Thanks Bebo - this will be fun!

>- What will be next week's
>theme?
I'd like to see them stretch, so I'm thinking Gregorian chants or maybe you know, Bavarian folk songs.

>- Who will be the celebrity
>judge?

Liev Schriber. Sure, he knows nothing about music. But he's hot and I could totally make out with him the whole show. And really is relevancy important in an AI celebrity judge? They get the bongo player from Earth Wind and Fire to judge disco week - Was Gloria Gaynor's dance card full?

>- Ryan Seacrest...keep or dump?
>And if you boot him,
>who gets the job in
>his place?
Boot his ass. Duh. I say we hire this dude.

My reasons are threefold.
1. The guy is practically homeless - he needs the work.
2. If he started shouting about the infidels every couple of minutes, it would be a LAUGH RIOT
3. He could force Kim C. to wear a veil and a burka (so what if he's not Afghani, he could still do it.) We wouldn't have to see her belly button ever again! That alone is reason enough.

>- What sponsor/promotional tie-in will you
>have to feature on your
>show?

Watching Josh "emote" during his songs is so funny that I practically wet myself. AI is a potentially untapped new market for the good folks at Depends.

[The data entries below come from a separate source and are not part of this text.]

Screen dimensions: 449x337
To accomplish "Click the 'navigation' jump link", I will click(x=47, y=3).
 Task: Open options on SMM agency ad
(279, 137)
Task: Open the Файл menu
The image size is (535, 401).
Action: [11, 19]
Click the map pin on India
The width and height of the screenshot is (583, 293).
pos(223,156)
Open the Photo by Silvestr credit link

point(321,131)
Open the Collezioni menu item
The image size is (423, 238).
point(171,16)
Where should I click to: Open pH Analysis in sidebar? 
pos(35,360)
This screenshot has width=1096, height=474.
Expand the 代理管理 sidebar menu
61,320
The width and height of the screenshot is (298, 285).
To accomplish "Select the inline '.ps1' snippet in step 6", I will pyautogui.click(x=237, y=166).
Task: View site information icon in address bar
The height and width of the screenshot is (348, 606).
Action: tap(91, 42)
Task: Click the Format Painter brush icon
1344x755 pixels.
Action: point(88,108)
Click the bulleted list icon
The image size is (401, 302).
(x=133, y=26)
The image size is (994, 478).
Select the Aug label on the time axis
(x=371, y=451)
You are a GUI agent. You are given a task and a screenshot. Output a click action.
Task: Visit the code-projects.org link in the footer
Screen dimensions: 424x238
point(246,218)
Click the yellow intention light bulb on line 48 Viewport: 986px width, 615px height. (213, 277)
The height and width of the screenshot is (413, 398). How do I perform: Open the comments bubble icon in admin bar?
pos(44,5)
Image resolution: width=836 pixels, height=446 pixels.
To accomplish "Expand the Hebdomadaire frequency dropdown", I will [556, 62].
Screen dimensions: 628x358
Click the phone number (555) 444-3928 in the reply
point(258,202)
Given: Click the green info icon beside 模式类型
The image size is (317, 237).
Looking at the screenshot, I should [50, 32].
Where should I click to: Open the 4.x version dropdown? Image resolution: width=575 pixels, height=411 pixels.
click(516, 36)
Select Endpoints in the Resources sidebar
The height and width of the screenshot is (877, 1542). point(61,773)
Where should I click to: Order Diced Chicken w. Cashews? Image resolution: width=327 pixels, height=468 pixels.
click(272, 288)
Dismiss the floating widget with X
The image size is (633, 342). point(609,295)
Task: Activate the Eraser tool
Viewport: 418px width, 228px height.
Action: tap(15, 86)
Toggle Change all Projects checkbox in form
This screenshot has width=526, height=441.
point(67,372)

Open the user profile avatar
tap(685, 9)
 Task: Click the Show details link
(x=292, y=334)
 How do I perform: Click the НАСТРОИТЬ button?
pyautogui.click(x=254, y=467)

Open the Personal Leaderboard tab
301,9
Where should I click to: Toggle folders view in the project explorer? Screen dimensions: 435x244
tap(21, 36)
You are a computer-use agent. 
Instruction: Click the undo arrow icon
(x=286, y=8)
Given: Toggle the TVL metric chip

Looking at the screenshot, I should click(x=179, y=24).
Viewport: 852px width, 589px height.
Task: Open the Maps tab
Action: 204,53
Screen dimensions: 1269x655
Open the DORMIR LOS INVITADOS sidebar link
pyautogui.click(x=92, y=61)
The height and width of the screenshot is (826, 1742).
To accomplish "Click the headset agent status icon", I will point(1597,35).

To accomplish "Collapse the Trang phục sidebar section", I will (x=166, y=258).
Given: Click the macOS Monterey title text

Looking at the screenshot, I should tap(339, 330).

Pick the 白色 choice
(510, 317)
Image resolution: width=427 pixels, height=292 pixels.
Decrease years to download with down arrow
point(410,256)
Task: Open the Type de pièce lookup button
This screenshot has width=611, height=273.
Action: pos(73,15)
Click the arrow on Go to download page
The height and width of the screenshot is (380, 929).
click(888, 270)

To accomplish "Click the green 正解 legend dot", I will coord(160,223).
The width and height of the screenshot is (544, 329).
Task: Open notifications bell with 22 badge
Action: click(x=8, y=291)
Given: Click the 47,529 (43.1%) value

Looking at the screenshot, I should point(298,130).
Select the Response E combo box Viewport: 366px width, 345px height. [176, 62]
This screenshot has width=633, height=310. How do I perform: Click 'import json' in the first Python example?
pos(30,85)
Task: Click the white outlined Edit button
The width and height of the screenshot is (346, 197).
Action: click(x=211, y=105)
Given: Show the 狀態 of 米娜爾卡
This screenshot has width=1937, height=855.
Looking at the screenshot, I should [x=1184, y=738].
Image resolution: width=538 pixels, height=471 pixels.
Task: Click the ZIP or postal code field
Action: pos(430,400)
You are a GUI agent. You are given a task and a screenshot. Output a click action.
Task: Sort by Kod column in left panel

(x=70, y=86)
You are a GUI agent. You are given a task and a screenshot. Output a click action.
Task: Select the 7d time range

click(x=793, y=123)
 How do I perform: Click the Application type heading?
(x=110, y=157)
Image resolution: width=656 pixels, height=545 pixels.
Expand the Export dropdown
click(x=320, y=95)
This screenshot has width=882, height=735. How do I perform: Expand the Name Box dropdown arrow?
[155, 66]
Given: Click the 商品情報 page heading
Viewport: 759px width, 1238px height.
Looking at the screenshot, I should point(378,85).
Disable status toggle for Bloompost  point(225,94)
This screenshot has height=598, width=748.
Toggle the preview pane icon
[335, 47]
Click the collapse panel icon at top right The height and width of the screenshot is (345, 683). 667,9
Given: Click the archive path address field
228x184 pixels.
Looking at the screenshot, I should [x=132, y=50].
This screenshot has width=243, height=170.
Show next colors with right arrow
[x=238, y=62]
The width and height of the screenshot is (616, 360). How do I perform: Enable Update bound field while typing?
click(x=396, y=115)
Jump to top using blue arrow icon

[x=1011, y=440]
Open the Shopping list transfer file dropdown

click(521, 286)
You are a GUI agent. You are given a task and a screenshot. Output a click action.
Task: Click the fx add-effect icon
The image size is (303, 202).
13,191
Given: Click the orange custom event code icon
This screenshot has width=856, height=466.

>- What kind of results show
>would you have?
10 minutes long. And I'd make sure Saddam poked Kim C with sticks the entire time. I love watching her mascara run.

>And now, time to be a
>judge! Answer the following:
>
>- What would be your catch
>phrase, since "What's up, Dawg?"
>is so obviously taken?
"American Idol my ass"

>- What would you say to
>someone who was really, really
>good?
"You remind me of an older, fatter, less talented me."

>- How would you break it
>to someone that there performance
>just wasn't very good?
"You suuuuuuuuuck"

>- What sort of witty banter
>do you see yourself getting
>into with the other judges
>and Ryan (or Ryan's replacement,
>as the case may be)?
Well Liev and I would just be swapping spit the whole time. I would tell Paula to ease up on the Botox and collagen. I think I'm replacing Randy so I wouldn't have to talk to him. And I'd tell Simon that the pit stains are REALLY unattractive. I imagine the language barrier would make conversing with Saddam kinda futile.

This was too much fun Bebo! I can't wait to read everyone else's ideas!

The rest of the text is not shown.